Part of the difficulty of living in a large city (Columbus is the 15th largest in the nation, just below San Francisco) is that the ecological freedoms possible in rural life are much more limited. To the extent that houses, doubles and apartments in the Short North have backyards at all, they are very small and much more tightly packed together than in either the country or the suburban wastes of Upper Arlington and Westerville. This means that composting must occur in a very small and confined space, not in a free-spirited pile.
Two options present themselves: Worm Composting (Vermiculture) or Bin Composting. Worm composting can be carried out indoors in any space fitting a tote bag. The downside is that if worm composting gets out of control (odors and fruit flies being the two serious contenders), you're going to have an unpleasant time of it. Bin composting requires at least a little bit of yard space, but if you've got it, all the decomposition goes on outside, leaving your interior without the grungies and whatever yard you've got rich and organic.

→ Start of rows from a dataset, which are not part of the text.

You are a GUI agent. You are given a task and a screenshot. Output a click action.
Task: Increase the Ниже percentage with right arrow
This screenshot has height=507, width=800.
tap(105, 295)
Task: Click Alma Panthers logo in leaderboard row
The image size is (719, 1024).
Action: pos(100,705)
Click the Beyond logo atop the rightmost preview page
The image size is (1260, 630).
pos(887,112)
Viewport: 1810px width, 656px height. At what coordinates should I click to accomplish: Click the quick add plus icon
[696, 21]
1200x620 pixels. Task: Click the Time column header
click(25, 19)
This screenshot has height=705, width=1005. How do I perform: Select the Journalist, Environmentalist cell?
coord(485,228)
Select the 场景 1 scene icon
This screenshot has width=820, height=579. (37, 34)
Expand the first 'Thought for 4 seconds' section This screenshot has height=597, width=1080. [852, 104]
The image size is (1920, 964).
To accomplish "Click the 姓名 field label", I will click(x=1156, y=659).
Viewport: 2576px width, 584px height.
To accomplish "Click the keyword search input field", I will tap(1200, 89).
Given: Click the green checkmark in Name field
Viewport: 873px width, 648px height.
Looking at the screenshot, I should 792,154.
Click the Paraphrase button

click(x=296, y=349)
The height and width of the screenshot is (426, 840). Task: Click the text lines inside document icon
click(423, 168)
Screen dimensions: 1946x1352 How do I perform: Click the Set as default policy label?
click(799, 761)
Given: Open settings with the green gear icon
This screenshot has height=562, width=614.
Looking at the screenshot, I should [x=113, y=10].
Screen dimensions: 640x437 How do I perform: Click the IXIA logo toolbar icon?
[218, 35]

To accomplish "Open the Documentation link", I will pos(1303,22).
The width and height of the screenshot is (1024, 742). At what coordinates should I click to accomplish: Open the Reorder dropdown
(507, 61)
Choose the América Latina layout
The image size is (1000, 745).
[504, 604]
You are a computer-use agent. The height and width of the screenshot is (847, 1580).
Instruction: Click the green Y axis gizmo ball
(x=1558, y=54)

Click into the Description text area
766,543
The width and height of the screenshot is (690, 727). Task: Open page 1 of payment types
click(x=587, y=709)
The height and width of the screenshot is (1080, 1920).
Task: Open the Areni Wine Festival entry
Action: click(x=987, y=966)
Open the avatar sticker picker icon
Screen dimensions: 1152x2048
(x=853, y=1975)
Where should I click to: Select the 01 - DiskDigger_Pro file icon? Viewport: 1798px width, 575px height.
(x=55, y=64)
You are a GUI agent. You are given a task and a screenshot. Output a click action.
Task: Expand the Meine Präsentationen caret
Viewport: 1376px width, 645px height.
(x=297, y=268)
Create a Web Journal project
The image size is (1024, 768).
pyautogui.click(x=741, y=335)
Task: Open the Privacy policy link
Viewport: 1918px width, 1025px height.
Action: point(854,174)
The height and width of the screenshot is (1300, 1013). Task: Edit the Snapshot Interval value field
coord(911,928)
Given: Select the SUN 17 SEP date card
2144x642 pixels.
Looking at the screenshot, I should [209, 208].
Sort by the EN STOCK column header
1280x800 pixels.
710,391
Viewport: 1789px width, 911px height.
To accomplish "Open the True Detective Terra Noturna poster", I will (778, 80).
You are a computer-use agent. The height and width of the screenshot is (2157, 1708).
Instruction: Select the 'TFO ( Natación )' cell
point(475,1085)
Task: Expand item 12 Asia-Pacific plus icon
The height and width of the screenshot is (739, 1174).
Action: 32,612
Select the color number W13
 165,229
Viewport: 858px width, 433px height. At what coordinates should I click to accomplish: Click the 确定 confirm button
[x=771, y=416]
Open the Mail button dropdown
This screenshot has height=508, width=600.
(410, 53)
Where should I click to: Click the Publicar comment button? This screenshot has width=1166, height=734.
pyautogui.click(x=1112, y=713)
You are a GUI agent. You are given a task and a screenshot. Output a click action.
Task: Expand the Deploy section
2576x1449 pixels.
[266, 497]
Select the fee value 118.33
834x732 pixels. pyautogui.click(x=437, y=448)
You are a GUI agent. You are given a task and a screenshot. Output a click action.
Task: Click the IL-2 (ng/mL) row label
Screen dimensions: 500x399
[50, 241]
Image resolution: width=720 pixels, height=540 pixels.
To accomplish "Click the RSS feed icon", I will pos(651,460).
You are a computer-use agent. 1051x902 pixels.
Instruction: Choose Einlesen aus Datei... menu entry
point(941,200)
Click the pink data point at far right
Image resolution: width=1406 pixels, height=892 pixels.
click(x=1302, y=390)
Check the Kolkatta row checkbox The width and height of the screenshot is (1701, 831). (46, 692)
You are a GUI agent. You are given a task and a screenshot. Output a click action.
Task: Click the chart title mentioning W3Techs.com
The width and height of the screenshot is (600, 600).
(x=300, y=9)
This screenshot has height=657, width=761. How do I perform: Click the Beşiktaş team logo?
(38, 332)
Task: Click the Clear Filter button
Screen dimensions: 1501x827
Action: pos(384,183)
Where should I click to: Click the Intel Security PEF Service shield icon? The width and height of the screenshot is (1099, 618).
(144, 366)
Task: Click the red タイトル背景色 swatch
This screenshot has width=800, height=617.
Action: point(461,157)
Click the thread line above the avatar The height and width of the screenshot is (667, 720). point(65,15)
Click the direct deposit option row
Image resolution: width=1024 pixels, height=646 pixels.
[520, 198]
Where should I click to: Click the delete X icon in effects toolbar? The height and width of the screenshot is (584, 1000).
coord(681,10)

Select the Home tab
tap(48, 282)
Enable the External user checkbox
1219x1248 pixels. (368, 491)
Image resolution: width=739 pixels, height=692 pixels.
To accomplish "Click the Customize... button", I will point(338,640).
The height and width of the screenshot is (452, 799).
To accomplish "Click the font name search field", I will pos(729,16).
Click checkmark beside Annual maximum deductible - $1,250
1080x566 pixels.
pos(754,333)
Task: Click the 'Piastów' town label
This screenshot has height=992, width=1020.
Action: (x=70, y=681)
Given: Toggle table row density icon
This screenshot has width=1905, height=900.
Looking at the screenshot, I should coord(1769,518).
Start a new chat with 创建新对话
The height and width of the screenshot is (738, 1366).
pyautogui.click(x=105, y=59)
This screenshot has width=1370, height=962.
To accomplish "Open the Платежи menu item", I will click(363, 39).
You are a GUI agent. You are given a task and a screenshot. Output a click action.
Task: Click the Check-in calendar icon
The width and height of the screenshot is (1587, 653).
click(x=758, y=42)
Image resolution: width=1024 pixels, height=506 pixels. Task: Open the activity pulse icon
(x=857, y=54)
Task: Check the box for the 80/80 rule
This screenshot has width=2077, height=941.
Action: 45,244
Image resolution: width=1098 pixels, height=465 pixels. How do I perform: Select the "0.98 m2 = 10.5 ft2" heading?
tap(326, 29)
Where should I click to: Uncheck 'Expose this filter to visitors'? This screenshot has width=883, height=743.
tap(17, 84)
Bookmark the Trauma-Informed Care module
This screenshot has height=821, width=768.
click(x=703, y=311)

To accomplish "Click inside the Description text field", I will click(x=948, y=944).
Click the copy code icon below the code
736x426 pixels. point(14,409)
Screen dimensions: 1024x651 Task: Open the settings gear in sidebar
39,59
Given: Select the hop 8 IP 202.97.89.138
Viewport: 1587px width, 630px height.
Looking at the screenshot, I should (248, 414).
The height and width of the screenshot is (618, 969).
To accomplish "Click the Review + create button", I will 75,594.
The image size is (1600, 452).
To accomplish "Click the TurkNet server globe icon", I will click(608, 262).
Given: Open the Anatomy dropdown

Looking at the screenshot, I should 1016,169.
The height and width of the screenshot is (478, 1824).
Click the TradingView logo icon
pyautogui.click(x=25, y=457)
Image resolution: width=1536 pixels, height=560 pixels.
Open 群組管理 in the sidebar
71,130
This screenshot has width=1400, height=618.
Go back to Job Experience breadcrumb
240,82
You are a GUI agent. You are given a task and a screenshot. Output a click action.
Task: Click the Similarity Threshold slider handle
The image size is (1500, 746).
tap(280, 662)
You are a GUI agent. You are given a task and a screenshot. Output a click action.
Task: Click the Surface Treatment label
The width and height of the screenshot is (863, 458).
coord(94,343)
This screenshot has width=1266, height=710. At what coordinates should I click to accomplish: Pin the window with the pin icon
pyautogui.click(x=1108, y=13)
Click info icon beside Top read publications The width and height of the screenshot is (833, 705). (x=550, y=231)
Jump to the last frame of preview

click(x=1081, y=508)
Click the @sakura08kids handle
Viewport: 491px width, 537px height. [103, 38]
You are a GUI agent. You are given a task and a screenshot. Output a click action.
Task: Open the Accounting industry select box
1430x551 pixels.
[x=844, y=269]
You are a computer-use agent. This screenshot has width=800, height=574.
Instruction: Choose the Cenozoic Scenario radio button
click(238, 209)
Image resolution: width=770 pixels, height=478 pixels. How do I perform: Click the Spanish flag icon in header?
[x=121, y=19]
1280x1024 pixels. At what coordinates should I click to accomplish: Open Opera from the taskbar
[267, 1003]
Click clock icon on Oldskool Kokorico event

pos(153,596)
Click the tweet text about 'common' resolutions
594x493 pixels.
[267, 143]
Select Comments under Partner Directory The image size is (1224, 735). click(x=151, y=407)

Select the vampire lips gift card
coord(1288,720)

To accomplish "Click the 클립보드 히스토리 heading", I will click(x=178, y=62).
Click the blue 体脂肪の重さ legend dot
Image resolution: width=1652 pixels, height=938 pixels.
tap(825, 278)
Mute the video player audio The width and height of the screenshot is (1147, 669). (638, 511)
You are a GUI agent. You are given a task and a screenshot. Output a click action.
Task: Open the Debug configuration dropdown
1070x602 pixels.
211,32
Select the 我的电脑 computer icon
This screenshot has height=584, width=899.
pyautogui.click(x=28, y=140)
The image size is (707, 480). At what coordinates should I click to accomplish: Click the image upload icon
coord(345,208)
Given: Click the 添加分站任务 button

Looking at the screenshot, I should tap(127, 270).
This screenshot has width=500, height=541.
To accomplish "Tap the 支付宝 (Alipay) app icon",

If you're looking for a worm compost startup unit, I recommend Urban Gardener
, 940 N. High Street. They've got a multitiered set of stacking bins for separating "castings" (come on, it's worm poo) from your vegetables, a drain for "compost tea" (come on, it's worm piss), coconut bedding to give the worms an initial home, and an inside deal with some on-demand harvesters of red wigglers in nearby Zanesville, which is a much better option than getting your worms shipped half-dead from Texas.
If, on the other hand, you're looking for that stylish, understated and much easier-to-handle composting bin, try Backyard Experience at 3515 North High Street in Clintonville. They've got two fairly large black bins and a tumbler unit for sale at a reasonable price, along with some unnecessary "compost bio-starter kit." Unless you're composting on a concrete slab in a brownfield, the little buggies and germies that will do your composting will come along on their own.
These places are not your uncle's Agway. Most of Urban Gardener's stock tends toward the frou-frou, with mystic fairy windchimes and stepping stones with empowering 19th century feminist literary quotes. Backyard Experience offers the Ohio State University Buckeye Garden Gnome. But when it comes to composting supplies for small spaces, together they do the job pretty well... and they're small locally-owned businesses to boot, which will give you that crunchy, whole-grain, ethical kind of feeling when you head out the door with your goodies.